I left out of my house before the sun was even up, around 6:00am.  I wrote a lot on the bus which helped me finish that first chapter which I felt a little better about because of how I ended it.  I made it to work around 7-ish and continued writing.  I wrote in the dark and empty café.  I had my notebook out and was ready to start typing the first chapter up on NaNoWriMo.org.  I browsed the site and learned that you didn’t type out anything on the site itself but instead posted your word count.  You could take your own count or “validate” your novel early which counted the words for you and promised not to be a portal for novel theft.  Eh, I trusted it.  So anyway, armed with this new knowledge I opted to continue my early morning work visits so I would continue to treat this noveling business as legitimate business.  I updated my word count and checked my phone to see if I could do it from there and to my surprise I could.  What a thoughtful team of visionaries, these NaNo people.

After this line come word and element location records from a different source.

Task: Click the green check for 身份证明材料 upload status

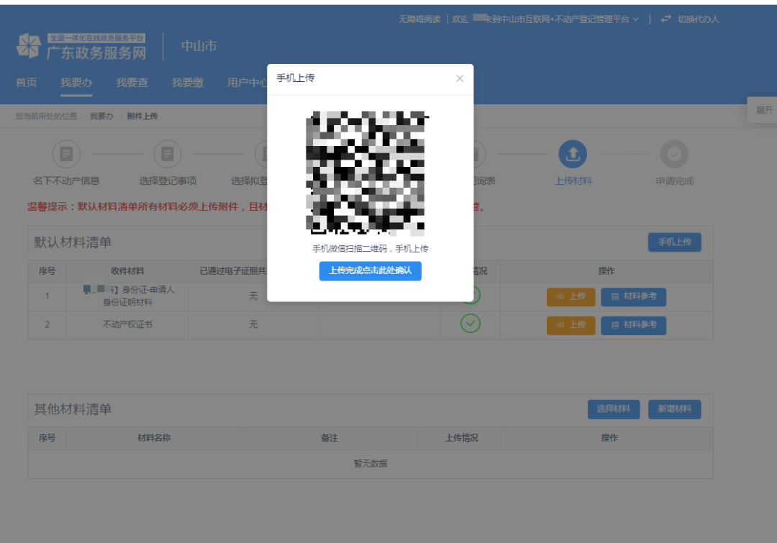Action: 471,296
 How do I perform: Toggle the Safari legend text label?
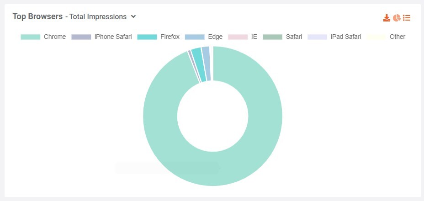point(294,37)
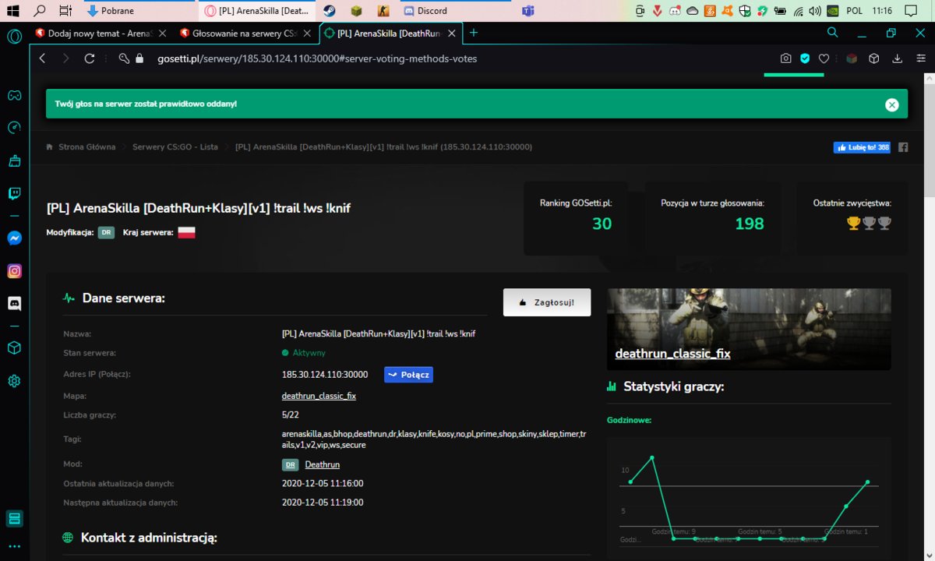Reload the page
Image resolution: width=935 pixels, height=561 pixels.
[89, 58]
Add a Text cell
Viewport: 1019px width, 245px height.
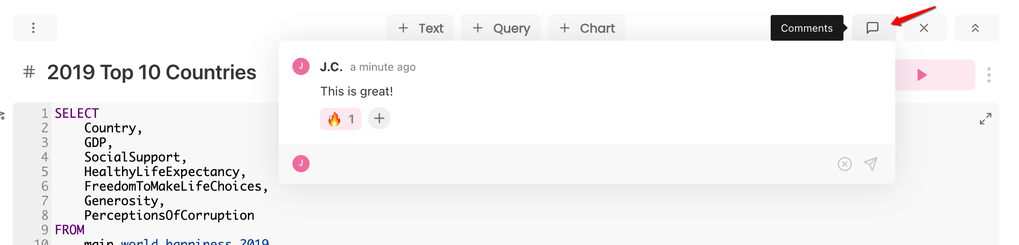420,28
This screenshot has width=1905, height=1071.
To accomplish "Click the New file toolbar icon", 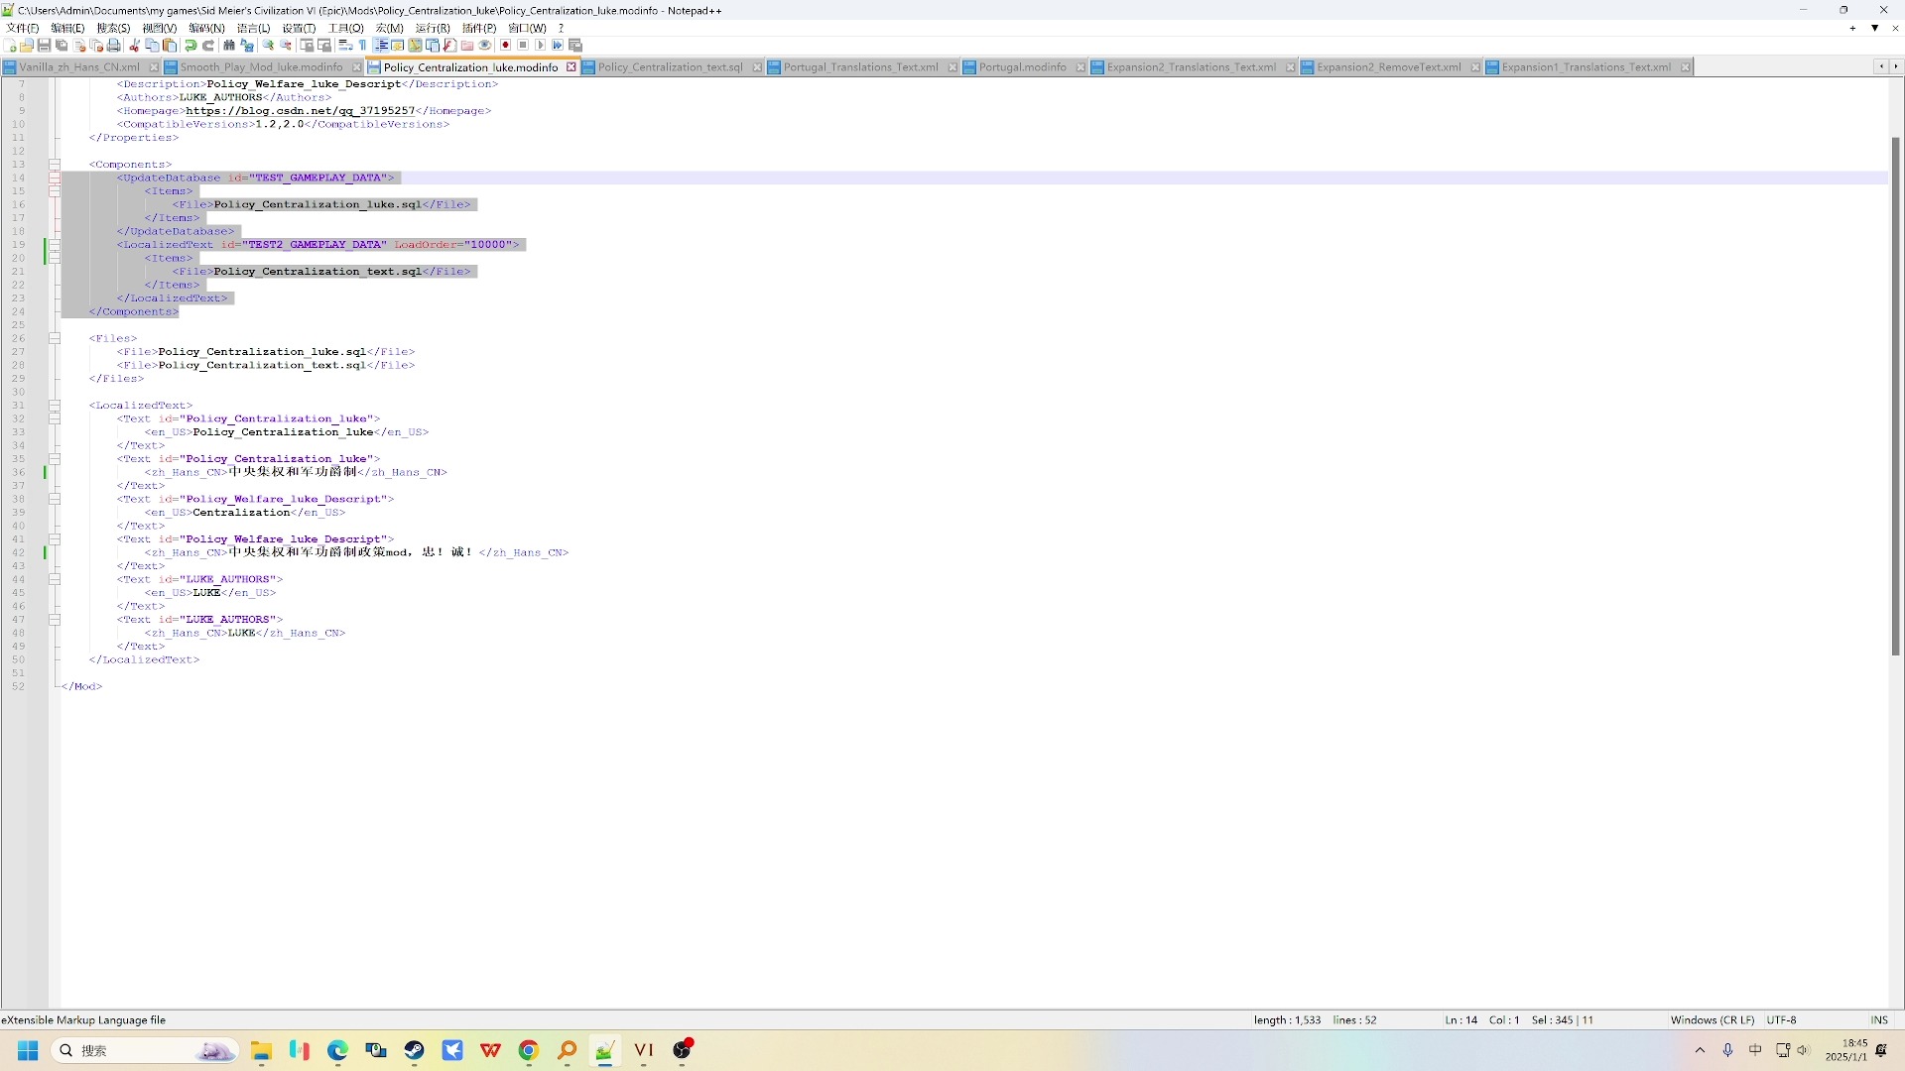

I moved my show from the café and the distraction of WiFi to the signal deathtrap of the basement breakroom where it was hot and stuffy from all the machinery and steam pipes.  I began working on my second chapter, writing it down in my notebook.  More inspiration found me in the form of a visit from a cute older lady named Myra.  She asked if I was doing homework and I told her about NaNoWriMo.  She seemed pleasantly shocked and said what I was doing was cool.  She herself likes to write and had been working on something off and on.  I told her that she should just go for it and soon.  If not for the month then just whenever.  She said that she should, smiled, said that she didn’t want to be a bother, and walked off down the hall.  I went back to writing and maybe 10 minutes later Kurt the pastor comes in and asks me what I’m working on and I tell him what I told Myra.  He asks if he could read it when I’m done and I asked him if he had a Kindle or Kindle software so I could send him a free sample.  He didn’t but he gave me his card and well wishes.  That was pretty much how my conversation went with anyone who caught me writing for the next month.

So all in all I was off to a good start.  I had an outline that stretched far ahead of me.  I had a decent place to get my writing done, updating my word count was much easier than expected, and my book was rolling along at a decent though somewhat slow pace.  With a start like that I had no clue that my challenges to come would have me questioning if I should even waste my time trying to finish the contest.